Olay yerinde yapılacak olan incelemelerde güvenlik kolluk kuvvetleri tarafından sağlanmalıdır. Olay yerine her tarafı görebilecek şekilde kameralar yerleştirilmeli ve olay yeri farklı açılardan fotoğraflanmalıdır. Olay yerinde mutlaka adli bilişim uzmanı bulunmalıdır ve incelemeler adli bilişim uzmanı tarafından yapılmalıdır.
İnceleme esnasında delil niteliği taşıyan aygıtlar tespit edilir. Tespit edilen aygıtlar tek tek delil etiketleri ile etiketlenmeli ve fotoğraflanmalıdır. Bir envanter oluşturularak el konulan her aygıta ait marka, model, seri numarası vb. bilgiler kayıt listesine kaydedilmelidir. Olay yerinde yapılan tüm işlemler kayıt altına alınmalıdır. Olay yerinde kapalı olan cihazlar açılmamalıdır. Açık olan cihazlar üzerinde inceleme yapılma durumu olacağı gözetilerek gerekli olan ekipman bulundurulmalı ve canlı olarak inceleme esnasında yapılacak işlemler kayıt altına alınmalı ve fotoğraflanmalıdır. Canlı analiz esnasında herhangi bir casus yazılıma karşı dikkat edilmelidir. Elde edilen aygıtlar ayrı ayrı delil poşetlerine koyulmak suretiyle incelenmek üzere laboratuvarlara götürülmelidir.

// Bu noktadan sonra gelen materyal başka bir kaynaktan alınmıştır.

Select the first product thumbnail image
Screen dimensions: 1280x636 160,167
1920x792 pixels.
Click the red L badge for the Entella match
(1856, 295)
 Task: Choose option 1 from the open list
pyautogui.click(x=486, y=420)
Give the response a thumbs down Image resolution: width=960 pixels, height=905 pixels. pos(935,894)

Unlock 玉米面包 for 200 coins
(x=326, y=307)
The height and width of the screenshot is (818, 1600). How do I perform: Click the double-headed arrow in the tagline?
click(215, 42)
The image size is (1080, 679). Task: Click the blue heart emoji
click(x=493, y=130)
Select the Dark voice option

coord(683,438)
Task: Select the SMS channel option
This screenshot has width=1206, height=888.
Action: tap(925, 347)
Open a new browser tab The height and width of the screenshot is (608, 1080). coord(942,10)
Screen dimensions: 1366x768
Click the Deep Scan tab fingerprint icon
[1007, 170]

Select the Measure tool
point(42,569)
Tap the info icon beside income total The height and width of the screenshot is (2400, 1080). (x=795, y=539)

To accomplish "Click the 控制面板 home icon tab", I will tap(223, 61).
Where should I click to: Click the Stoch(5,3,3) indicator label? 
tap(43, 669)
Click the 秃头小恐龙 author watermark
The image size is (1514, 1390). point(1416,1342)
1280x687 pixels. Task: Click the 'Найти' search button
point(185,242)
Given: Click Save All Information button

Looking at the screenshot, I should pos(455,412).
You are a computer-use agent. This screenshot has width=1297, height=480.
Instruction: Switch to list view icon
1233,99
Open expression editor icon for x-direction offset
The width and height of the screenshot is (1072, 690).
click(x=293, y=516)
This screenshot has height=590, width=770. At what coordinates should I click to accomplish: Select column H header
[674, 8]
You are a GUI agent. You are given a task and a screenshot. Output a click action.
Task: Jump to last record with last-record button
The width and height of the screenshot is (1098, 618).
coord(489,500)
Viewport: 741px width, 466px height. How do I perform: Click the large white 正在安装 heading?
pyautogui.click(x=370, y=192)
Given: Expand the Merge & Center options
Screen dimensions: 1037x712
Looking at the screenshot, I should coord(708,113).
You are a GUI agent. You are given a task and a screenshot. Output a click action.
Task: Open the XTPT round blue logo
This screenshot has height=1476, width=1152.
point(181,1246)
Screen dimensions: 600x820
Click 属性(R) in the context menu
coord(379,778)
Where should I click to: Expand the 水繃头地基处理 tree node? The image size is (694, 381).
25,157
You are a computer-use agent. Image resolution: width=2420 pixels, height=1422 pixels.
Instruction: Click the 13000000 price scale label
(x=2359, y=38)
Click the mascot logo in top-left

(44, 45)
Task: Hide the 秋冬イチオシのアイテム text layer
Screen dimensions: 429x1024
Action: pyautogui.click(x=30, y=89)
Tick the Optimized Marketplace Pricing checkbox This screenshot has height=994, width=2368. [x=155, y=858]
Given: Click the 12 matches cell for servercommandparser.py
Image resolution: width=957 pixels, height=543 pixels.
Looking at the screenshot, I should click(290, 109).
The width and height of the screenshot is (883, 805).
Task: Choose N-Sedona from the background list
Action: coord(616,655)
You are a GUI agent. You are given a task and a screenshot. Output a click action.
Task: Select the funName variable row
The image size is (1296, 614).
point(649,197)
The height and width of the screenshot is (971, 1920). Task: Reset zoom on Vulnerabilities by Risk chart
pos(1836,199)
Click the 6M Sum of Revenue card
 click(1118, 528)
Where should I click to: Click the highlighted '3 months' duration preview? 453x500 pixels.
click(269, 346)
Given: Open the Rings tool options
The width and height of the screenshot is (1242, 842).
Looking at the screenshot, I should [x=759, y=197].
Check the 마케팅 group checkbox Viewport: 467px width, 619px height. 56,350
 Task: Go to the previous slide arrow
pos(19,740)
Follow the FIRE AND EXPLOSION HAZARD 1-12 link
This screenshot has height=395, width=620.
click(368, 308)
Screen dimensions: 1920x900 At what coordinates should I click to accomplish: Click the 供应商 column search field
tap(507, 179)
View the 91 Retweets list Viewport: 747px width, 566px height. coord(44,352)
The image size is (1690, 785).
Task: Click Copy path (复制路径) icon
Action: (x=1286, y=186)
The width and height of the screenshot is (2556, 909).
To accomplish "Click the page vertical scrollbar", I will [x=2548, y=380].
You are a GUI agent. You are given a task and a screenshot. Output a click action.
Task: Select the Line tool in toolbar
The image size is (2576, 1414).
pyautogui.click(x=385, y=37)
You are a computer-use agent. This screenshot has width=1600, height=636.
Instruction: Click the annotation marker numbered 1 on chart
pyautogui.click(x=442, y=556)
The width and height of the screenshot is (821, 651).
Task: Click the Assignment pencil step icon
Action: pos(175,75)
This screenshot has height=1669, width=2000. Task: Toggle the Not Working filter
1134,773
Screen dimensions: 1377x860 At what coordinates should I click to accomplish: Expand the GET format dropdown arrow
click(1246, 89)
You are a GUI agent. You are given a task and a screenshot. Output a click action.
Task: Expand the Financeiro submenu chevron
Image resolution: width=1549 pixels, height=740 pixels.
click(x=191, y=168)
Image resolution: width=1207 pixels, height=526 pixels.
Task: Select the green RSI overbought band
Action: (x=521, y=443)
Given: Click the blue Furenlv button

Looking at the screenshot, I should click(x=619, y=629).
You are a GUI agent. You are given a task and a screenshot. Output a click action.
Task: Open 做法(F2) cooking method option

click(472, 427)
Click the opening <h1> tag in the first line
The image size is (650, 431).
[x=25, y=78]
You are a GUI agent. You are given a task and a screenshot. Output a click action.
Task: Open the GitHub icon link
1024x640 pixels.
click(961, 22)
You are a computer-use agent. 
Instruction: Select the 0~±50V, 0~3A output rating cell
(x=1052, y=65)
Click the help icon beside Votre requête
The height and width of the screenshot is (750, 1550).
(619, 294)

Delillerin incelenmesi ve analizi
Delillerin incelenmesi ve analiz işlemleri bilirkişiler tarafında laboratuvarlarda gerçekleştirilmektedir. Yapılacak işlemler sırayla kayıt altına alınmalıdır. Yapılacak olan incelemeler orijinal cihazlar üzerinde yapılmamalıdır. Orijinal cihazların birden fazla adli kopyası alınmalıdır. Alınan adli kopyalar ile orijinal cihazın hash değerleri hesaplanmalı ve delil bütünlüğü sağlanmalıdır. Yapılacak incelemeler adli kopyalar üzerinde gerçekleştirilmelidir. Adli kopyalar alınırken genel kabul görmüş adli bilişim standartlarına uygun olarak tek yönlü yazma işlemi yapabilen yazılımlar ve donanımlar kullanılmalıdır. Daha sonra alınan adli kopyalar inceleme yapılacak yazılımlara yüklenmelidir. İncelemeci konu ile ilgili delilleri bulabilmek için tüm dosyaların analizi yapmalıdır. Bu dosyalar:
- Normal dosyalar
- Silinmiş dosyalar
- İşletim sistemi dosyaları
- Şifreli dosyalar
- Gizli dosyalar
- Uygulama dosyaları vb.
İnceleme sırasında kullanılan yazılımın yeteneğine göre deliller elde edilir. Daha sonra elde edilen deliller analiz edilmelidir. İnceleme yapılan bilgisayar veya depolama ünitelerinde bulunan her türlü dosya, program, uygulama, tarih ve saat vb. bilgiler kaydedilmelidir. Analiz edilen deliller arasından olay ile ilgili deliller ayrılmalıdır.
Delillerin Raporlanması
Adli bilişim aşamalarının sonuncusu raporlama aşamasıdır. Yukarıda bahsedilen tüm süreçler genel kabul görmüş standartlara uygun olarak gerçekleştirilmelidir. Tüm süreçler kayıt altına alınmalı ve raporlanmalıdır. Delilin kabul edilebilmesi için bütünlüğünün ve doğruluğunun sağlanması gerekmektedir. Olaya ilişkin elde edilen deliller standartlara uygun olarak raporlanmalıdır. Hazırlanan rapor açık ve net olmalı ve mümkün olduğu sürece teknik terimlerin kullanımından kaçınılmalıdır. Rapor içerisinde suçlayıcı ifadeler kullanılmamalıdır. Sadece suçun işlendiğine dair bilgiler açık bir şekilde ifade edilmelidir. Gerek duyulması halinde inceleme yapan bilirkişi savcılık veya mahkeme tarafından deliller hakkında açıklama yapılması için çağrılabilir.